One of the most important factors determining the quality of a numerical algorithm is its robustness. In the simplest case it can be regarded as a property of the scheme to provide the result at minimum cost once the accuracy is specified. In numerical hydrodynamics much effort has been spent during the last two decades on improving advection schemes in such a way that they do not only provide high accuracy in regions of smooth flows but also resolve flow discontinuities (shocks and contact discontinuities) with a minimum number of discrete grid zones. In the past a variety of numerical experiments were conducted to compare the overall quality of solutions obtained with the help of different advection schemes which provided an understanding of the advantages and disadvantages of already available or newly proposed algorithms (Colella & Woodward 1984, Carpenter et al. 1990, Fryxell et al. 1991, Yang & Przekwas 1992, Stone & Norman 1992, Steinmetz & Müller 1993, Kang et al. 1994).

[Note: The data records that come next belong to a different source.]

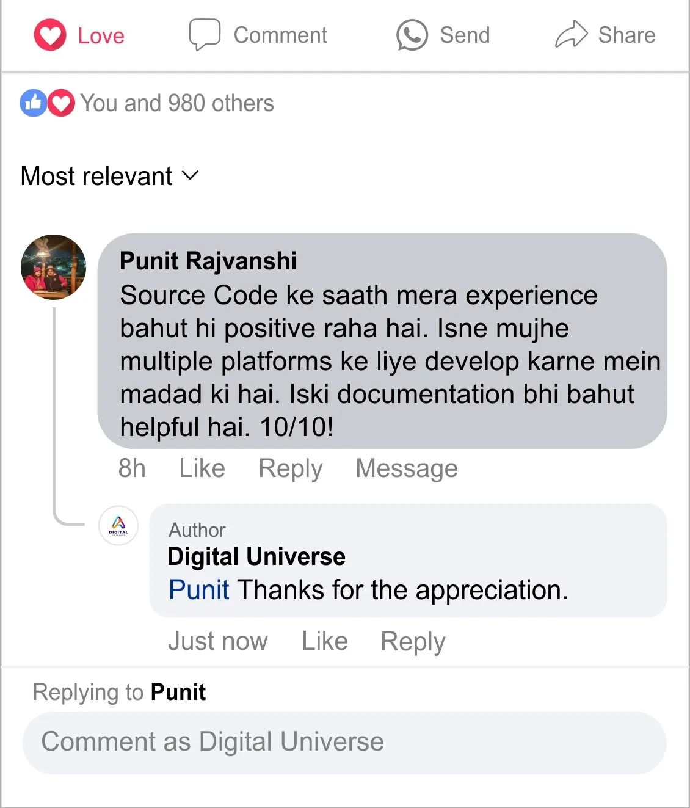This screenshot has width=690, height=808.
Task: Click the red Love heart icon
Action: [x=50, y=35]
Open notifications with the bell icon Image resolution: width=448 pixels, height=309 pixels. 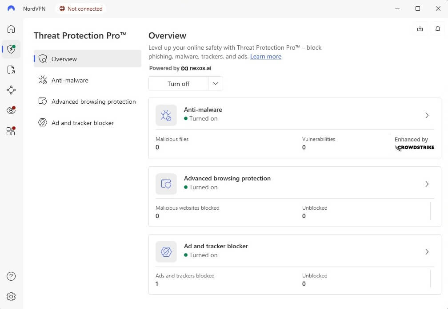click(x=437, y=28)
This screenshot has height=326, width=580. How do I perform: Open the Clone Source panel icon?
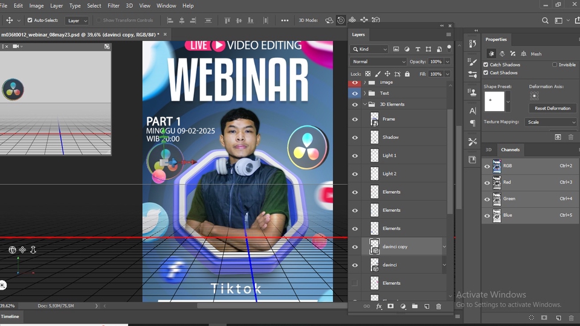tap(472, 93)
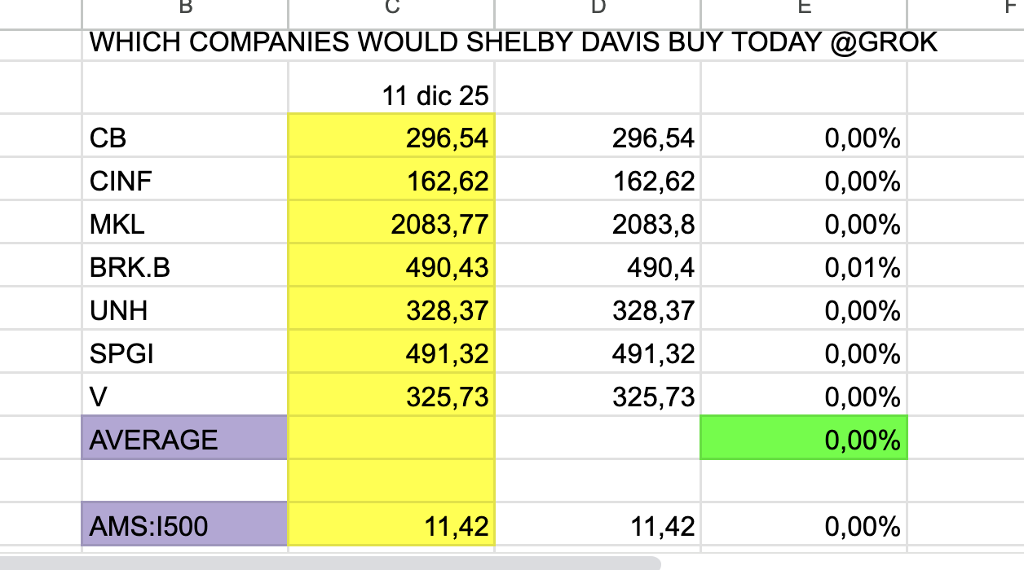1024x570 pixels.
Task: Select the UNH ticker cell
Action: pyautogui.click(x=185, y=310)
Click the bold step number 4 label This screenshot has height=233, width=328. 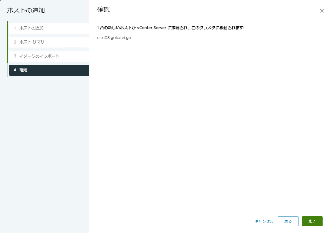[15, 70]
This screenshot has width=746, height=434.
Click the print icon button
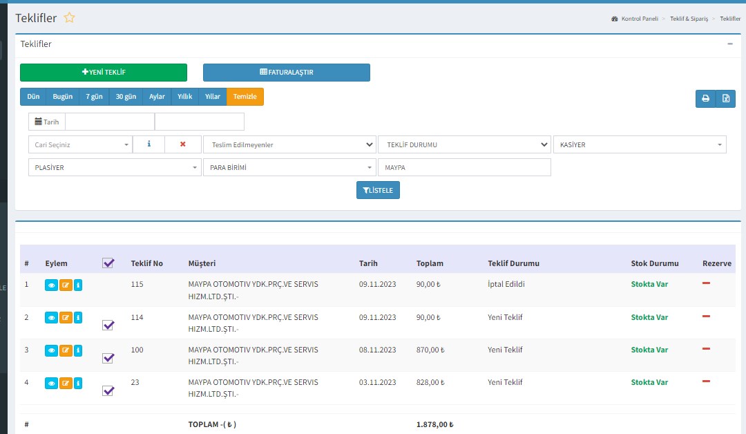pyautogui.click(x=705, y=98)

For our numerical experiments we have used the Piecewise Parabolic Method (PPM) of Colella & Woodward 1984; hereafter CW) to study the evolution of multi-fluid flows with strong discontinuities and stiff source terms. In theoretical astrophysics the PPM method has been used to study a range of hydrodynamic phenomena like stellar collisions (Ruffert & Müller 1990, Frolov et al. 1994), evolution of supersonic jets (Balsara & Norman 1992, Basset & Woodward 1995), large-scale structure formation in cosmology (Bryan et al. 1994), interaction of stellar winds in massive close binaries (Stevens et al. 1992), and the stability of radiative shock waves (Strickland & Blondin 1995). Numerical experiments of CW and Yang & Przekwas (1992) clearly demonstrated the superiority of the PPM scheme among several modern advection schemes.

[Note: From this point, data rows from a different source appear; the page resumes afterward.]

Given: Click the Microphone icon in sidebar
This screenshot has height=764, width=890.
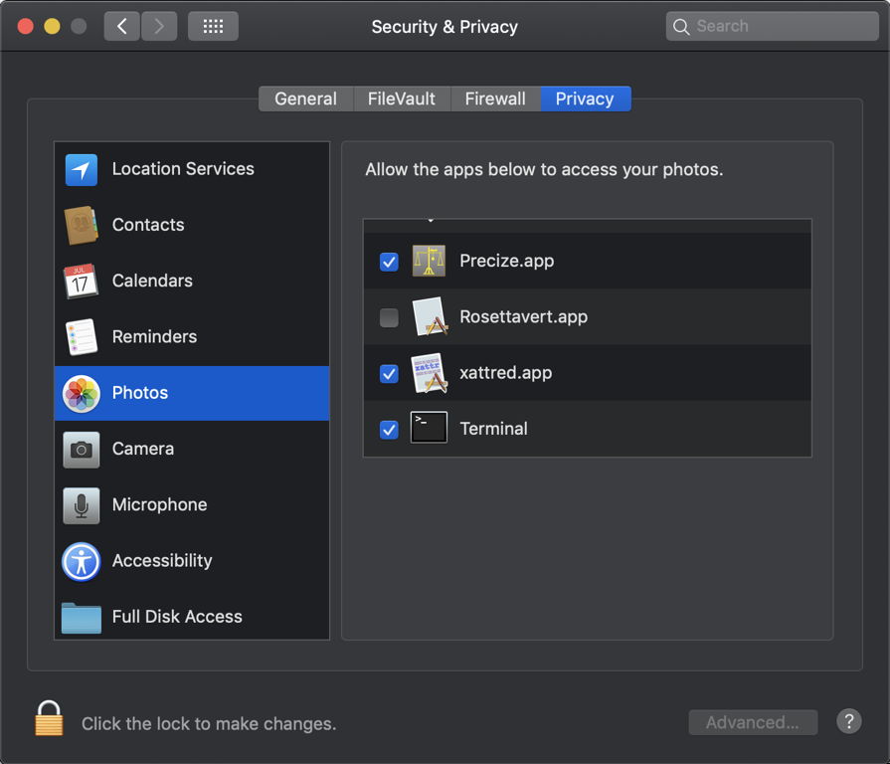Looking at the screenshot, I should [82, 505].
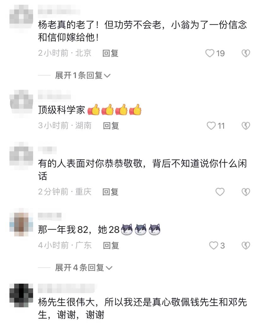261x324 pixels.
Task: Tap broken heart on the Hunan comment
Action: pyautogui.click(x=246, y=126)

A particularly interesting and challenging astrophysical problem involving multi-fluid flow (and one of our numerical experiments; see Sect. 3.4) is the simulation of mixing in supernova envelopes. Mixing occurs because the non-steady propagation of the shock wave formed after core collapse gives rise to Rayleigh-Taylor instabilities (for a recent review, see e.g., Müller 1998). The first (2D) simulations of mixing involving ten separate fluids were performed by Arnett et al. (1989). They computed the propagation of the supernova shock wave, which was artificially created by a "point" explosion, through the envelope of a realistic stellar model. Better resolved and more detailed simulations were later performed by Fryxell et al. (1991) and Müller et al. (1991). They identified the Rayleigh-Taylor unstable regions as being associated with discontinuities in the chemical composition in the envelope of the progenitor star. The simulations were performed with the PPM-based hydrodynamic code PROMETHEUS , which keeps track of different nuclear species by solving a set of additional continuity equations (see Fryxell et al. 1989).

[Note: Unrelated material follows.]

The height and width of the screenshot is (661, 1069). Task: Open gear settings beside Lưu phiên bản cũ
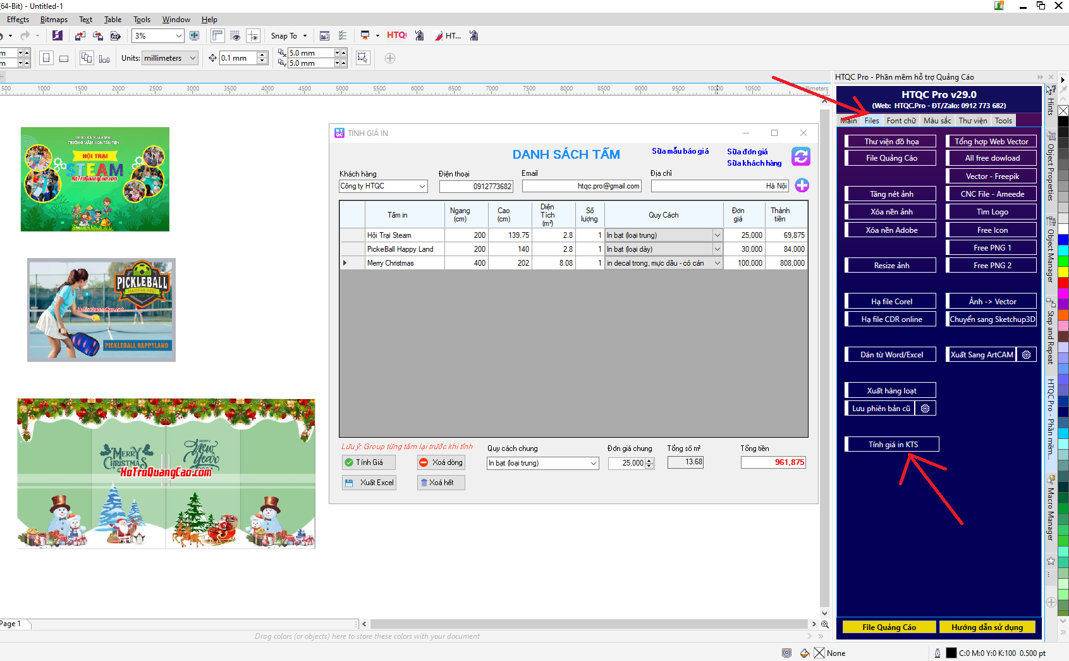tap(925, 409)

In the case of single-fluid advection the problem of diffusion across contact discontinuities plays a crucial role and provides a simple test case for studying mixing between different fluids in numerical simulations. In multi-fluid flows both chemical and contact discontinuities may be present. Although, as we shall see later, there exist important differences between both kinds of discontinuities, we nevertheless can profit from our experience of modeling contact discontinuities when dealing with composition discontinuities. In this context we point out that Fryxell et al. (1989) demonstrated that the advection of a contact discontinuity is simulated better with a PPM scheme than with any other scheme they considered in their study.
Mixing of different fluids cannot be ignored if the chemical composition plays an important role in the hydrodynamic evolution. For example, in case of a realistic equation of state the total gas pressure is calculated as the sum of partial pressures exerted by each kind of species. More complex physical processes, emission from an optically thin medium (radiative cooling) or absorption of radiation, are strongly sensitive to changes in chemical composition, especially to changes in the heavy element abundances. Last but not least, the process of nuclear burning, to which we will pay special attention later in this paper, directly depends on the amount and type of nuclear fuel. In this particular case, mixing of different nuclear species due to numerical diffusion can substantially affect the final chemical composition or even the overall dynamics of the flow (for a recent review, see e.g., Müller 1998).
The paper is organized as follows. In Sect. 2 we briefly describe the basic components of the PPM scheme and some specific features implemented into the PROMETHEUS version used in our numerical experiments. We then give a detailed description of the new consistent multi-fluid advection method. In Sect. 3 we present the results of our test simulations. A discussion of the results is contained in Sect. 4.